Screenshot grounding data
● ● ● ●

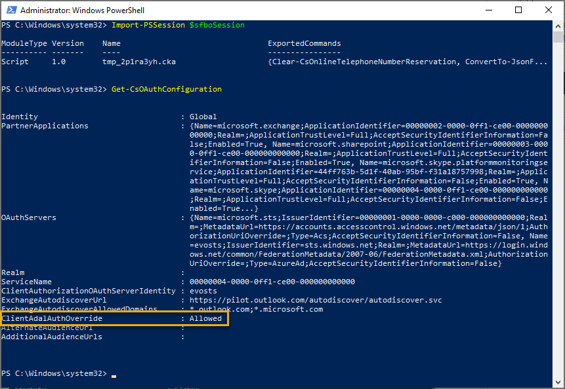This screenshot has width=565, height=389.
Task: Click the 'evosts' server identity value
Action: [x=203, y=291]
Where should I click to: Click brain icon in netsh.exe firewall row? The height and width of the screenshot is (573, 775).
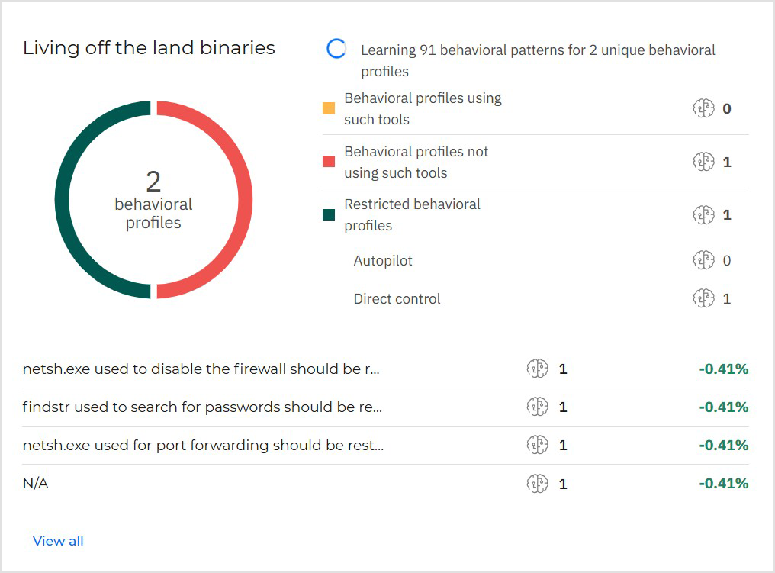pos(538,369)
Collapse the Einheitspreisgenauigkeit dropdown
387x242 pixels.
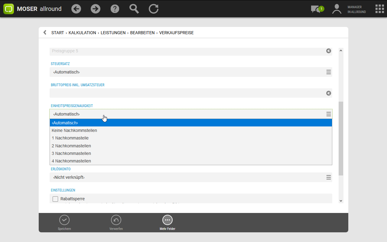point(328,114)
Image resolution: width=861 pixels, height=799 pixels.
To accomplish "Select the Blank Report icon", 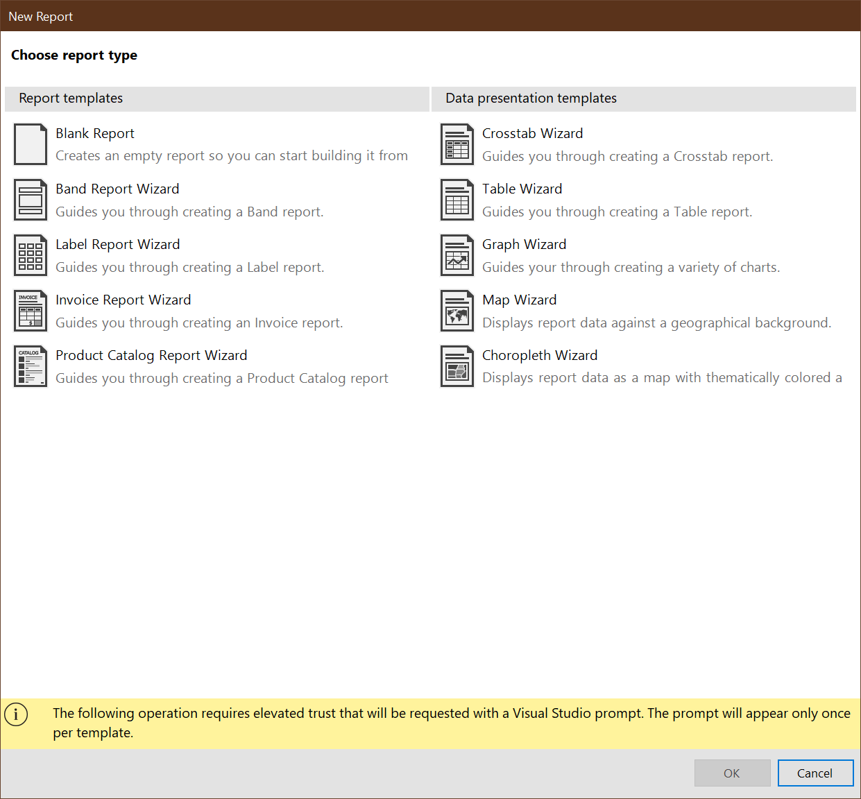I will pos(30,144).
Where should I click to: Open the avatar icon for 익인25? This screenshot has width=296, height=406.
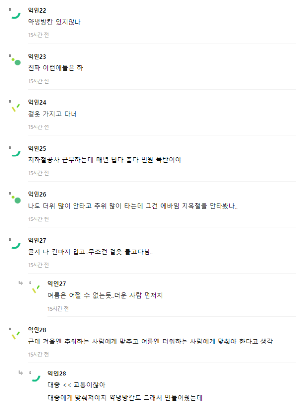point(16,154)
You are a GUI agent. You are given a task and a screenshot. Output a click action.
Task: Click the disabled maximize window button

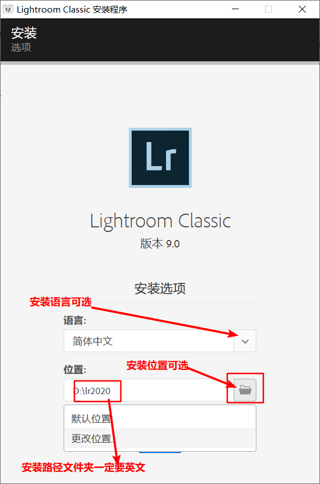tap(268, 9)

● ● ● ●

Omit the pictures and retype exactly the lines from the one containing "Task: Click the disabled" through the end of the entries above.

**ANSWER TO THIS PROBLEM**
Task: Click the disabled maximize window button

tap(268, 9)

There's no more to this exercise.